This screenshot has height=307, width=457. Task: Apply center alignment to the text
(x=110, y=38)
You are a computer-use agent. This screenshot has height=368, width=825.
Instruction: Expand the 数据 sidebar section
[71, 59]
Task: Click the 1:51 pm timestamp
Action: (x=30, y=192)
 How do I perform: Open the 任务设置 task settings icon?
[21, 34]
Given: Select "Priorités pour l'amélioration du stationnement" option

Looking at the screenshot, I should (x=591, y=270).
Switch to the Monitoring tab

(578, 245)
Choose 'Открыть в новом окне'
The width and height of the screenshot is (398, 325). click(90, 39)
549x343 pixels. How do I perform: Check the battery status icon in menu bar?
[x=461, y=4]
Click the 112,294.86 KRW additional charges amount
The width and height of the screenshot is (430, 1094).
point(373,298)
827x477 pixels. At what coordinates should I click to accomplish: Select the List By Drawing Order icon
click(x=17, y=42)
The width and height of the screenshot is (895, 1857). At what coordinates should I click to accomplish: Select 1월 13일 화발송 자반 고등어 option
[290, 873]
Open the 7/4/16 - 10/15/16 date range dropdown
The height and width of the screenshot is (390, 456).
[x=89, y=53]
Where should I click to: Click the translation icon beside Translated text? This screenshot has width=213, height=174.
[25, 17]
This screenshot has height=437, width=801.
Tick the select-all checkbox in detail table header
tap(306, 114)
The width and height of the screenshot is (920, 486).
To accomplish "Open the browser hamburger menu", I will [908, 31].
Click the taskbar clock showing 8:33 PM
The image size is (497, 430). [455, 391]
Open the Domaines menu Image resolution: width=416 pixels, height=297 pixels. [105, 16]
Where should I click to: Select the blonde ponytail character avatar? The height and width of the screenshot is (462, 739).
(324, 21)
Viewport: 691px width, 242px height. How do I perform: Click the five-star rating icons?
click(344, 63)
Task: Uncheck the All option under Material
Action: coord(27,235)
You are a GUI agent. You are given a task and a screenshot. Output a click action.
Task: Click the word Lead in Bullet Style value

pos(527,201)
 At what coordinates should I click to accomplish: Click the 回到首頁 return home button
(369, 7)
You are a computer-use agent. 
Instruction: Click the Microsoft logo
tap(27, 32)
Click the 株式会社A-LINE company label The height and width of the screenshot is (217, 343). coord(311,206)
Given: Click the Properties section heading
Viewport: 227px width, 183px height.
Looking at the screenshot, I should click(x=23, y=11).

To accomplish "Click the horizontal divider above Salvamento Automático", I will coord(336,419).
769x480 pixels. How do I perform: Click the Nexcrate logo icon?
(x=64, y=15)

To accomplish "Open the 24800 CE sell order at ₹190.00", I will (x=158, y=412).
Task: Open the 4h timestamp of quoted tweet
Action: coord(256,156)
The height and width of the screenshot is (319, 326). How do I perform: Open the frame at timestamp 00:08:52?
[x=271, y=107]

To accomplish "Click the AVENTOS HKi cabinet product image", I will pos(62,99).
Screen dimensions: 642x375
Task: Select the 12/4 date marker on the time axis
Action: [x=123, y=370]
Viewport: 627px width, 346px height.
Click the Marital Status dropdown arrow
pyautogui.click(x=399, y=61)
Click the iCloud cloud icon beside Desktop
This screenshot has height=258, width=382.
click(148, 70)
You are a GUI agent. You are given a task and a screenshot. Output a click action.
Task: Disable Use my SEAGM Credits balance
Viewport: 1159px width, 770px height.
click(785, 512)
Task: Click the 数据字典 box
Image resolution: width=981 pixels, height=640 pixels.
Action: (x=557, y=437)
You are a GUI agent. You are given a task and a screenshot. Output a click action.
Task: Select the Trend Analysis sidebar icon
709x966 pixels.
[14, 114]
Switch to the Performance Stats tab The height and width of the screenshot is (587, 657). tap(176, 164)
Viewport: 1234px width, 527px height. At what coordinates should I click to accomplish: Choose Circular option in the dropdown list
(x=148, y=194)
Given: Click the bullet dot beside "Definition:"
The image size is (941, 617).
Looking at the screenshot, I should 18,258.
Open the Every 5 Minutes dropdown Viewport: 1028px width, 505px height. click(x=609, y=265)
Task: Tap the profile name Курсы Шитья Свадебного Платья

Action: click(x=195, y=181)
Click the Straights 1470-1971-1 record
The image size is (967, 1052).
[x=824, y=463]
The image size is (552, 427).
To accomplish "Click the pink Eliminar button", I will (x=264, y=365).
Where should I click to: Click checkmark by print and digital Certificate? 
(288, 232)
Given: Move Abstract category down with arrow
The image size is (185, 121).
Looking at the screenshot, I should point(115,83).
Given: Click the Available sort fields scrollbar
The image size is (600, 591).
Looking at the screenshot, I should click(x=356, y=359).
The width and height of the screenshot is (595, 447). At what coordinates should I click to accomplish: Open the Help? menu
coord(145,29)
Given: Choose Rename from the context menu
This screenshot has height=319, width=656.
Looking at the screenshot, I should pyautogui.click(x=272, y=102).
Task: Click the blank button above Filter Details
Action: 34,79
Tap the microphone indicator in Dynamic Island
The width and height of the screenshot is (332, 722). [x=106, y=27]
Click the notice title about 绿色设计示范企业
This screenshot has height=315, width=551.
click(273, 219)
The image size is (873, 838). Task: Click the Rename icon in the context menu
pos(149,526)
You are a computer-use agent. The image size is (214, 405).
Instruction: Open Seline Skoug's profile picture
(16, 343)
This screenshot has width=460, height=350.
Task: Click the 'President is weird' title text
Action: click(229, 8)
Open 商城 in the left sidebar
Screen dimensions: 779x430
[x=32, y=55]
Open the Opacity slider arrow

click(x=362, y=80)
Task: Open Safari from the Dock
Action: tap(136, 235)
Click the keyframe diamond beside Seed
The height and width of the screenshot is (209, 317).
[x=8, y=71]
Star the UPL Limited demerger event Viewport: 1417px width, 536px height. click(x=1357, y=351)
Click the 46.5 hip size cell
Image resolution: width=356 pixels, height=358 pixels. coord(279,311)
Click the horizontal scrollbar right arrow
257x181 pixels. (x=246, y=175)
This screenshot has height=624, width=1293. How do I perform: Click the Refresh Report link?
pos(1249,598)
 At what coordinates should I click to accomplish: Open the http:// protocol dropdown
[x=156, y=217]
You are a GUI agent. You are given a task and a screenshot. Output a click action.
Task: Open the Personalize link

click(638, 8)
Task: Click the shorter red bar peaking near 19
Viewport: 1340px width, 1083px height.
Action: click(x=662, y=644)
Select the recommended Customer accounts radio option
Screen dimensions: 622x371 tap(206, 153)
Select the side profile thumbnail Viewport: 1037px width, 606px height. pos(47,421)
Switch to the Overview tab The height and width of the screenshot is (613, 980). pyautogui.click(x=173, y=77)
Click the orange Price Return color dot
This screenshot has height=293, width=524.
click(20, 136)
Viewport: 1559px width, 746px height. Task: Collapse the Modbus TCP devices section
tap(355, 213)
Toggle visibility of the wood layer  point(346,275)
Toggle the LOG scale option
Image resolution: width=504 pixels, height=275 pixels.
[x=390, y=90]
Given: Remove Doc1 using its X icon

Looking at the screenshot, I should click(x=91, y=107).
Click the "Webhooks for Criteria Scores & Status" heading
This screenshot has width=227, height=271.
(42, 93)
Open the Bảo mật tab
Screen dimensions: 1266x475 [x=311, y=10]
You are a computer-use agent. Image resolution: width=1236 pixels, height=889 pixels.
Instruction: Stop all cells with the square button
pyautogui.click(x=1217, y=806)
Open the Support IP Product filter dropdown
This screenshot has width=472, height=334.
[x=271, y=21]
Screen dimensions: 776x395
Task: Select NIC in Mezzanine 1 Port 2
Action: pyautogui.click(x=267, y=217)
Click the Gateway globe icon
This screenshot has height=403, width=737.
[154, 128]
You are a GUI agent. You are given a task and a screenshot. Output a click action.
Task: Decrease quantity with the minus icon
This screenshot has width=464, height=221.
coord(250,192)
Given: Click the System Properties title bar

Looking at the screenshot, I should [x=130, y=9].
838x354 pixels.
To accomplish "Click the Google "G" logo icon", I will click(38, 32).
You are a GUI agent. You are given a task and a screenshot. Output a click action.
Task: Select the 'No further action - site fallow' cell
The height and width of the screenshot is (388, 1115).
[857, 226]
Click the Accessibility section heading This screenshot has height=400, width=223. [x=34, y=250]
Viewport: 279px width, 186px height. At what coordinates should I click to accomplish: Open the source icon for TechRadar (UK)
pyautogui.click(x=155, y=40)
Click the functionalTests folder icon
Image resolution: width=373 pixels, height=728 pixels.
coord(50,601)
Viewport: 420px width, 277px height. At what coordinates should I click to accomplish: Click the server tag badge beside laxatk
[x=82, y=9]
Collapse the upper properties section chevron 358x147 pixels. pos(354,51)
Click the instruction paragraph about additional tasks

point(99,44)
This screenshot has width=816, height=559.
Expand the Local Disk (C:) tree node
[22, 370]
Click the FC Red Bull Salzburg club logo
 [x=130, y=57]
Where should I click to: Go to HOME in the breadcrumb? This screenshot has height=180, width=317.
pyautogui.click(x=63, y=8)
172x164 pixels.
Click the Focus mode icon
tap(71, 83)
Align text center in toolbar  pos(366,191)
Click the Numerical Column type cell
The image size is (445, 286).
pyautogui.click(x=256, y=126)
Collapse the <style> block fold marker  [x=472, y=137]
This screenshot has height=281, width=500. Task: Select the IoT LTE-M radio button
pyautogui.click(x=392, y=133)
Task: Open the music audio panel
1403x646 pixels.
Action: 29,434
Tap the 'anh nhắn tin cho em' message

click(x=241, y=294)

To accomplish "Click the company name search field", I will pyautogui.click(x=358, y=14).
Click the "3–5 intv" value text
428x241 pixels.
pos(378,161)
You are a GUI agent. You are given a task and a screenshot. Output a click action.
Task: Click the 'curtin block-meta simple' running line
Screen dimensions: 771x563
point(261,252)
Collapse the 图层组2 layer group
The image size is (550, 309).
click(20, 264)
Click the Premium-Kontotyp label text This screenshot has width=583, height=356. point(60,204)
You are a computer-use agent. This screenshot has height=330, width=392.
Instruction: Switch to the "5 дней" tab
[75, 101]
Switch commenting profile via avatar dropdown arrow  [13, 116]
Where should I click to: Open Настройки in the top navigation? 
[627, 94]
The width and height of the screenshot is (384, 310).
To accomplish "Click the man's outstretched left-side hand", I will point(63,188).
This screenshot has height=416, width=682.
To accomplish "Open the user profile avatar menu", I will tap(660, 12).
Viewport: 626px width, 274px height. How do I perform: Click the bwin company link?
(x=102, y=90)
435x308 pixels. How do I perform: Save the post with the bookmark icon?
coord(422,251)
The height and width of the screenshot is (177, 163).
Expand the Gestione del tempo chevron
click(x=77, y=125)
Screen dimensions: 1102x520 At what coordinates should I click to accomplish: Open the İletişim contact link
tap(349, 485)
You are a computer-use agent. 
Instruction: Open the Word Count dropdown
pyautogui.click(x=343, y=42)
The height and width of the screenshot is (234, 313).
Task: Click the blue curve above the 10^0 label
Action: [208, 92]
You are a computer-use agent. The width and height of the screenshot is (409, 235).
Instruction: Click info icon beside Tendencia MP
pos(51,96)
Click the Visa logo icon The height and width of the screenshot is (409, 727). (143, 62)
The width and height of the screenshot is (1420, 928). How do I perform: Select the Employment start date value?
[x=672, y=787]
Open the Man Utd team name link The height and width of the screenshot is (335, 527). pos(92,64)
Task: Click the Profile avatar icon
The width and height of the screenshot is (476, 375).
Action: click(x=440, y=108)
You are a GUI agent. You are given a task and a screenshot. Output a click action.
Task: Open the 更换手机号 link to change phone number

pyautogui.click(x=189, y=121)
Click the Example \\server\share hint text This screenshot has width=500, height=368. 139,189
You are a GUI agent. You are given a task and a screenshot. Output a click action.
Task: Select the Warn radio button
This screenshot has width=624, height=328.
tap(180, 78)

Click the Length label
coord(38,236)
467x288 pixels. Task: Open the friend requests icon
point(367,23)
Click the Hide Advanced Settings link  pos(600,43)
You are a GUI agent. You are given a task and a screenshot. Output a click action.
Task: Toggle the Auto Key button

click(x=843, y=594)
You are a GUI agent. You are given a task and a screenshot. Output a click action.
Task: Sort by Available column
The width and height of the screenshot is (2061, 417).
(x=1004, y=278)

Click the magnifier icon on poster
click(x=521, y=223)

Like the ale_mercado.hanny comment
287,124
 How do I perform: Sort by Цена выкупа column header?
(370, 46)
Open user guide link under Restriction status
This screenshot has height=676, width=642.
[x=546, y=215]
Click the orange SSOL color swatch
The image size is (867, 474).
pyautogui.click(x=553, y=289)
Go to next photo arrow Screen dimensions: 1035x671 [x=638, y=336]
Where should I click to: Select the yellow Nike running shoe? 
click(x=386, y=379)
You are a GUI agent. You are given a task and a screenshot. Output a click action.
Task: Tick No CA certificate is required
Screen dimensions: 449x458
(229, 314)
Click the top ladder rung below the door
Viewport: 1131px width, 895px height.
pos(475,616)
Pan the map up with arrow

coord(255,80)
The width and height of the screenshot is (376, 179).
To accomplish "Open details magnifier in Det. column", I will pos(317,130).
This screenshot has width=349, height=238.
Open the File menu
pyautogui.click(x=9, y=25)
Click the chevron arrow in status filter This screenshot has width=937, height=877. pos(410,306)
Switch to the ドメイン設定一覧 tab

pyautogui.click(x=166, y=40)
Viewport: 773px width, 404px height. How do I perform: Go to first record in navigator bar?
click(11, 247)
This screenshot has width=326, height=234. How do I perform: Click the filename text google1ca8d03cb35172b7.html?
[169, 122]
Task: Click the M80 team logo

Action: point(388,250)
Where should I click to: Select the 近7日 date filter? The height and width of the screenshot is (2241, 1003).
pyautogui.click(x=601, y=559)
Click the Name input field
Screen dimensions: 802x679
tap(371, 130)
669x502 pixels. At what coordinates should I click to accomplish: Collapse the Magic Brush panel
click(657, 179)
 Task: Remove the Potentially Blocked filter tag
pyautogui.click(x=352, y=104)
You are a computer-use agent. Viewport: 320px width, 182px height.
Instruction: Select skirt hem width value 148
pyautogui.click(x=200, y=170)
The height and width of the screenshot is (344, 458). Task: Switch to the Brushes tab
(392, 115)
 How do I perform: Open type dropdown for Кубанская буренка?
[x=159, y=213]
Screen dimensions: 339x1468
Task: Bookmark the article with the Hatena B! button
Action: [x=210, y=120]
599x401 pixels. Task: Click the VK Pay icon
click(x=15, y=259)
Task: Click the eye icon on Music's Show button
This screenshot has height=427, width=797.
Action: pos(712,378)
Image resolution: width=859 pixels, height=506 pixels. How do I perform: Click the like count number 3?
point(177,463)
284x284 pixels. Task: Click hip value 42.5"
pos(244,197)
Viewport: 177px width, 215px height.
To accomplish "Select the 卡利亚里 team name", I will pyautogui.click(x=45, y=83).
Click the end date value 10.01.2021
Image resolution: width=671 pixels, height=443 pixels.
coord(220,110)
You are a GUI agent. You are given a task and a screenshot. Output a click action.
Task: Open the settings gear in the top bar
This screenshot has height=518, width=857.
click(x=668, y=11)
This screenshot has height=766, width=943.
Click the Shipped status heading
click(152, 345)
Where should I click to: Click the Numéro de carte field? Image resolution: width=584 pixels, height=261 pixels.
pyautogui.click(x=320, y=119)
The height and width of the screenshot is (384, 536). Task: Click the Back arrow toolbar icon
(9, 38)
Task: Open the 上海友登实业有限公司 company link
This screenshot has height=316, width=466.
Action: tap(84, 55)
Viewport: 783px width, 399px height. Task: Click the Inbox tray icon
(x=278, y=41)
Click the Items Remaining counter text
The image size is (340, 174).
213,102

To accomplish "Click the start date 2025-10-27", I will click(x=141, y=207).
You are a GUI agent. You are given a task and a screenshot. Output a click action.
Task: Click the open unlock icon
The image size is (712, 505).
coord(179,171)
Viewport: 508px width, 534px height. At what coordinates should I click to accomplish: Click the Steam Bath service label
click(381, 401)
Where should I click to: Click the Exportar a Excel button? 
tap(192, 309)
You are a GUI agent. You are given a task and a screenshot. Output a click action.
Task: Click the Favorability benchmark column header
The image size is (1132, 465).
• • • • •
### Task statement
Reproduce, exactly as they stand in the data above, the lines from the one that holds "Click the iCloud cloud icon beside Desktop" to the one that holds "Task: Disable Use my SEAGM Credits balance", inclusive.

### Response
Click the iCloud cloud icon beside Desktop
This screenshot has height=258, width=382.
click(148, 70)
You are a GUI agent. You are given a task and a screenshot. Output a click action.
Task: Disable Use my SEAGM Credits balance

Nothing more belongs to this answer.